Hi everyone ! :slightly_smiling_face: I’m facing a...
# questions
m
Hi everyone ! 🙂 I’m facing an issue with Kedro-Viz. I have a node that performs a merge into a Delta Table. In this node, I pass two inputs: • the dataframe to be inserted, and • the destination Delta Table itself. Inside the node, I execute the merge logic directly. The problem is that Kedro-Viz treats the Delta Table as an input, whereas I’d like it to be represented as the output after the merge, so that the lineage is clearer and reflects the actual data flow. Is there a way to indicate which dataset is the true input and which one should be considered the final output in this kind of use case? Thanks for your help! 🙏
👀 1
r
Hi @Mohamed El Guendouz, If I understand correctly, your input and output dataset is the same ? This seems like an anti-pattern if we consider a node to be a pure python function and in-place mutations are discouraged. I would suggest you to have a destination dataset which points to the same location but a different entry in catalog. This way you will not modify the inputs to a node. Let me know if it works. Thank you
m
@Ravi Kumar Pilla Actually, the existing Dataset for managing Delta Tables only supports reading, not updating.
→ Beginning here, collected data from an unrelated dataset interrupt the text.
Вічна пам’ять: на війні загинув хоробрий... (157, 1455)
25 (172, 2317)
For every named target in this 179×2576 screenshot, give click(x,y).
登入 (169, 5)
The merge logic isn’t handled by the Dataset at all. 😞 So I’m forced to perform the merge myself inside a Python function rather than having it managed at the Dataset level. As a result, the node doesn’t return a dataset as output — it returns either
None
or just a flag to confirm that everything worked correctly.
r
I did not quite understand this. I got that your node returns None or just a flag. If the existing dataset only supports reading, how are you merging it into a delta table ? Is this an issue with KedroViz or you have issue doing
kedro run
too ?
As far as I understand, your setup is like - ds1 , ds2 -> func (ds1=ds1+ds2) -> None . This is not the recommended approach to mutate datasets.
m
@Ravi Kumar Pilla Thanks for your question! Let me clarify: The merge is done inside the node using the Python
delta
library (outside of Kedro’s Dataset abstraction). I load the existing Delta Table, run the merge logic programmatically, and then commit the changes. Since the current Dataset only supports reading, Kedro treats it purely as an input. That’s why the node technically returns either
None
or a simple flag — the actual update happens internally and is not returned as a Kedro-managed dataset. So there is no issue when running
kedro run
, it works fine. The concern is mainly with Kedro-Viz, because the lineage shows the Delta Table only as an input, while in reality it is also the updated output. Here’s a simplified example of what the node logic looks like:
Copy code
from delta.tables import DeltaTable

def merge_into_delta(existing_table, new_data_df) -> None:
    
    delta_table = DeltaTable.forPath(spark, existing_table_path)

    (
        delta_table.alias("target")
        .merge(
            new_data_df.alias("source"),
            "target.id = source.id"
        )
        .whenMatchedUpdateAll()
        .whenNotMatchedInsertAll()
        .execute()
    )

    # No dataset returned, just return None or a flag
    return None
👍 1
r
Even if it is an updated output, since it is not part of the node
outputs
, kedro-viz will have no idea that this node outputs something. Let me see if there is a workaround. For now, I think KedroViz is working as expected considering your node does an update inplace and your node returns None.
m
Yes, I totally understand. The only issue is that the way the Dataset for Delta Tables was implemented, if I try to set the table as an output, it would raise a
DatasetError
😞
👍 1
This is really a problem for our team, both in terms of pipeline design and for Kedro-Viz.
r
To show the lineage in kedro-viz, a workaround could be having an output with a similar name (may be a memory dataset). But let me think if there is a better solution
m
Would it be possible to evolve the Dataset to handle merge and write operations for Delta Tables? This would simplify the node design and make Kedro-Viz lineage more accurate.
r
Yes I am looking at the delta tables code now. Is it possible for you to open an issue describing the pain points. This way we can track and prioritize in the upcoming sprints ? Thank you
m
Yes 👍 Bug report or feature request ?
r
A feature request would be nice. I also see a related spike - https://github.com/kedro-org/kedro-plugins/issues/542
We will try to address these issues in upcoming sprints. Thanks for your patience
m
@Ravi Kumar Pilla I’ve created an issue : https://github.com/kedro-org/kedro-plugins/issues/1223 🙂
thankyou 1
@Ravi Kumar Pilla Thank you for your help!
👍 1
r
Hi @Mohamed El Guendouz, In the meantime you can also create a custom dataset with the save operation something like - https://github.com/kedro-org/kedro-plugins/issues/542#issuecomment-1981483776 Thank you
👍 1